Elindeki resme tekrar baktı Leon. Biricik Açelyası ve gençliği. Hatırlıyordu bu günü. Ne kadar heyecanlıydı küçük kızı.

"Ya, baba! Acıttı!"

Leon bir elindeki tarağa bir de küçük Açelyasının saçına baktı. Kızının aynı kendisi gibi inatçı saçları vardı. Ne yapsa açılmıyor, küçüğünün canını yakıyordu.

"Bak kızım. Senin saçların neden açılmıyor biliyor musun?"

"Neden babacık?"

"Çünkü saçların inatçı. Hep inat ediyorlar."

"Annem gibi mi?"

"Kızım! Biri inatçı dediğinde aklına ben mi geliyorum?"
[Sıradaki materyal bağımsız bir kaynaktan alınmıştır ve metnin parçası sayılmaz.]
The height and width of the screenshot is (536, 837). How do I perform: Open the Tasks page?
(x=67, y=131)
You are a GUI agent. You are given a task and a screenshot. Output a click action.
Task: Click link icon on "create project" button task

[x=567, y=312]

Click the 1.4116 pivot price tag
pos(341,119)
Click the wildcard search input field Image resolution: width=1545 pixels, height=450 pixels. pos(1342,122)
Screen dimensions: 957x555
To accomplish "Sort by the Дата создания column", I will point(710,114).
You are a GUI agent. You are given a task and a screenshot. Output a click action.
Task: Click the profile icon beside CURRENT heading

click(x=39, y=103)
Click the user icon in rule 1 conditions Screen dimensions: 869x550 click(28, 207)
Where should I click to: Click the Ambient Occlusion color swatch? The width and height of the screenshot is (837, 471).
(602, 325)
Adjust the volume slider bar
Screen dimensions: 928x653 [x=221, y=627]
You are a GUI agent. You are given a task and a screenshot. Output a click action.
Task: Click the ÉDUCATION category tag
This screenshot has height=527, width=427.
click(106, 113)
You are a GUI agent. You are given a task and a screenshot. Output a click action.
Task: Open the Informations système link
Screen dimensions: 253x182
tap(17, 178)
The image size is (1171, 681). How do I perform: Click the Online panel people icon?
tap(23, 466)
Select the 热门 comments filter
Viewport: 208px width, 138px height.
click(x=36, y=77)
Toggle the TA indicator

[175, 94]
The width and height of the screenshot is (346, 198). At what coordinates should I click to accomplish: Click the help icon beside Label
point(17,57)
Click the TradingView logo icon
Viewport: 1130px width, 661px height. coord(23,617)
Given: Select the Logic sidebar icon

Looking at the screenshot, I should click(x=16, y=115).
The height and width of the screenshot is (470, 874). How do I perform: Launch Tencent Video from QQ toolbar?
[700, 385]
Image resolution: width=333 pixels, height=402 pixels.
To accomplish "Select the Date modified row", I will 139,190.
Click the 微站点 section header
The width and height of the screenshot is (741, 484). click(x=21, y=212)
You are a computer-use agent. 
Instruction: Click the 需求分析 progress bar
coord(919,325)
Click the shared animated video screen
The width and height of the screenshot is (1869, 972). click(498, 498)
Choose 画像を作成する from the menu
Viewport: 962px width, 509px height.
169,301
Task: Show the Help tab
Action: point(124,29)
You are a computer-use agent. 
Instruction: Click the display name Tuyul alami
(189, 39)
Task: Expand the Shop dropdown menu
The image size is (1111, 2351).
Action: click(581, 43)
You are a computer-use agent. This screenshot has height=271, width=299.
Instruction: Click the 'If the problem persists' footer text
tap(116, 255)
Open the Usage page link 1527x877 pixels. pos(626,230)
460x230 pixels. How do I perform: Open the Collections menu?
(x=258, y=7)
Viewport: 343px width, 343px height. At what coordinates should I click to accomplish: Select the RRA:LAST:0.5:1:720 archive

"Canım kızım! Evet, saçların annen gibi inatçı."

"Annem inat yaptığında sen onu öpüyorsun babacık. Sonra annem sakin olıyor."

"Hmm, senin saçlarını da öpsem. Belki inattan vazgeçerler."

Leon küçük kızının saçlarını öpmeye başladı. Aynı annesinin saçları gibi kokuyordu. Başka hiçbir yerde bulunmayan bir koku gibi.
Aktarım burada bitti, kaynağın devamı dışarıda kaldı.